YOUR ASSIGNMENT —
Please reproduce the entries below exactly, starting at the first line and ending with the line that holds "Given: Open the Vetur Repository link".

GIVEN DATA —
■ ■ ■ ■ ■

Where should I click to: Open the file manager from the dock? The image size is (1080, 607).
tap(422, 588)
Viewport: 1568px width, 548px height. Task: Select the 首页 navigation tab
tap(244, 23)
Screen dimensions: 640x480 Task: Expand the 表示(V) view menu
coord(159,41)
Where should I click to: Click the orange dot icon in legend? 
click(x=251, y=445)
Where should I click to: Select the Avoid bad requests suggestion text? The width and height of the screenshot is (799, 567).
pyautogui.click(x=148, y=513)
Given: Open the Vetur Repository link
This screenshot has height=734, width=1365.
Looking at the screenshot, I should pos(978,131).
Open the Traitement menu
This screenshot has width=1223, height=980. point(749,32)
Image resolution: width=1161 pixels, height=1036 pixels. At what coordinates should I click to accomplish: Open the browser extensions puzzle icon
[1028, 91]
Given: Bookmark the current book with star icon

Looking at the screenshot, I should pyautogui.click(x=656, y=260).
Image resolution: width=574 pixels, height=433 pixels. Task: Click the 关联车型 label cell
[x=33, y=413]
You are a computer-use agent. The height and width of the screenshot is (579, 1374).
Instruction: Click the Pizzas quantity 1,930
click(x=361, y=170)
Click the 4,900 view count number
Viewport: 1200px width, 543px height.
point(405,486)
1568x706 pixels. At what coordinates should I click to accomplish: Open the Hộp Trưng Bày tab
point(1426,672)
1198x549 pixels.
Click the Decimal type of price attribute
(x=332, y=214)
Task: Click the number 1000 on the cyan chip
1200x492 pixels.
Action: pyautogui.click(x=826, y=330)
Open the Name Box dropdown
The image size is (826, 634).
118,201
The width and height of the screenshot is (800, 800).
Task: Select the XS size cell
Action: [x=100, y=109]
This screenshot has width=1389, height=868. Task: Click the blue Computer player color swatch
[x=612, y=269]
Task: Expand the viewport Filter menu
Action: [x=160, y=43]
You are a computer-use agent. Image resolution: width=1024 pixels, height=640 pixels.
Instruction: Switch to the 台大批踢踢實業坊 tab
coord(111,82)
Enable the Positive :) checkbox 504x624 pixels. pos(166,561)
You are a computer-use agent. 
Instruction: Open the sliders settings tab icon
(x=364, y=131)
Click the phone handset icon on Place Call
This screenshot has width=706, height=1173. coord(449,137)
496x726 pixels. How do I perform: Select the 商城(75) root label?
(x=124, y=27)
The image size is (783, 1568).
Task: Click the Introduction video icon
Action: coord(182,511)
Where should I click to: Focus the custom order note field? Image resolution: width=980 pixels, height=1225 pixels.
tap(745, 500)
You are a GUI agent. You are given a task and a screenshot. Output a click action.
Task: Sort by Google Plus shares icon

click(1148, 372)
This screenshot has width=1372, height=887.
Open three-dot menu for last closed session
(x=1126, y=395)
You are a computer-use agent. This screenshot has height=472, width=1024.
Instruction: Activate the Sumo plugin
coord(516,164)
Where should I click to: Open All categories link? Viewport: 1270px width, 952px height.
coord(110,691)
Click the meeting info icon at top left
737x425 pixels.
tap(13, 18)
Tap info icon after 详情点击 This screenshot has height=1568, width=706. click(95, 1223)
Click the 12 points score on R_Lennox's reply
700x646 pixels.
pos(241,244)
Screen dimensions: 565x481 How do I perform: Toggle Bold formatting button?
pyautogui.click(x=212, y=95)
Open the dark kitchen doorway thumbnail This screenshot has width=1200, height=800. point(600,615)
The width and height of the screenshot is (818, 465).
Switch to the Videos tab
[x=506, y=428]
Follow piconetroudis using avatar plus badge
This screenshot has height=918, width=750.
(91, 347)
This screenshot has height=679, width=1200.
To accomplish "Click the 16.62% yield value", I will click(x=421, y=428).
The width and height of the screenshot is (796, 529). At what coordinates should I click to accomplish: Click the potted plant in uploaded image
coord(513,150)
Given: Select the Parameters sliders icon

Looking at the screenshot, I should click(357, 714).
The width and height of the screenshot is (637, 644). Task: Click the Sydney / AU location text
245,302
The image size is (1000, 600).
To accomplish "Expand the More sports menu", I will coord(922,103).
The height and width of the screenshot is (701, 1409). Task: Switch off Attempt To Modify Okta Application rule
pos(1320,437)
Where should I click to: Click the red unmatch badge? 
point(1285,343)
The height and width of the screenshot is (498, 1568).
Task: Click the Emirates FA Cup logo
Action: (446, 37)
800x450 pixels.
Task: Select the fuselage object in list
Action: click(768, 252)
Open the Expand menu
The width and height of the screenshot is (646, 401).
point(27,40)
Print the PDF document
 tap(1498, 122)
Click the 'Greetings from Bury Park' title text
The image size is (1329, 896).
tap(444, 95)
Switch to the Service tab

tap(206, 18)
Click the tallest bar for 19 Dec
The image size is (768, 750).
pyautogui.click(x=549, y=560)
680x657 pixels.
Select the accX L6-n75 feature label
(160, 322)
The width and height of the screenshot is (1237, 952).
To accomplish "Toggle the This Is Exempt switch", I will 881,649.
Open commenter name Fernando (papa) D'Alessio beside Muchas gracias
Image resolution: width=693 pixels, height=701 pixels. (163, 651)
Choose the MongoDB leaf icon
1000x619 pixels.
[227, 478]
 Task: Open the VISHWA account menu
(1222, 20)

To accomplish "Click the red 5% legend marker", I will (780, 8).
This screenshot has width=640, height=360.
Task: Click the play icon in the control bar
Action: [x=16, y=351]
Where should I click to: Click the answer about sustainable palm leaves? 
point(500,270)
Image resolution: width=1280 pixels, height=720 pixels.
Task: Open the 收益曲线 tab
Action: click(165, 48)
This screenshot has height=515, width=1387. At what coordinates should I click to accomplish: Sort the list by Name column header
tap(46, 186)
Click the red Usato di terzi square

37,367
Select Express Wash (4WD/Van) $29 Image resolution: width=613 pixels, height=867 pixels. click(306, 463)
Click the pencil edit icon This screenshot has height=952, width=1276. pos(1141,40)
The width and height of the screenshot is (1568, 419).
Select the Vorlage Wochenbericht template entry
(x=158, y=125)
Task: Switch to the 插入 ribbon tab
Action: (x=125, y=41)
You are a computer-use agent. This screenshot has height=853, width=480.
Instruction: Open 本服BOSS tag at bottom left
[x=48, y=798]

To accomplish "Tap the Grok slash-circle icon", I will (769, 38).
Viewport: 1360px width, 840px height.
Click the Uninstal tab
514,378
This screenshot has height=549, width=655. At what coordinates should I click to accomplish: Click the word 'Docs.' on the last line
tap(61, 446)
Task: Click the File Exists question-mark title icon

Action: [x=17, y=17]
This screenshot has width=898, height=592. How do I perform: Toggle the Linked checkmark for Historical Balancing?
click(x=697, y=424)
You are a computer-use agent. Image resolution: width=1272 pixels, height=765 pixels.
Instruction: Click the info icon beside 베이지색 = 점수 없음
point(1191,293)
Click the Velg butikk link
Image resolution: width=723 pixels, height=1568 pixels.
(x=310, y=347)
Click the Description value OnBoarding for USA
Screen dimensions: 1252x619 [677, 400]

■ ■ ■ ■ ■

RESULT —
Where should I click to: Open the file manager from the dock? The image size is (1080, 607).
tap(422, 588)
Viewport: 1568px width, 548px height. Task: Select the 首页 navigation tab
tap(244, 23)
Screen dimensions: 640x480 Task: Expand the 表示(V) view menu
coord(159,41)
Where should I click to: Click the orange dot icon in legend? 
click(x=251, y=445)
Where should I click to: Select the Avoid bad requests suggestion text? The width and height of the screenshot is (799, 567).
pyautogui.click(x=148, y=513)
Given: Open the Vetur Repository link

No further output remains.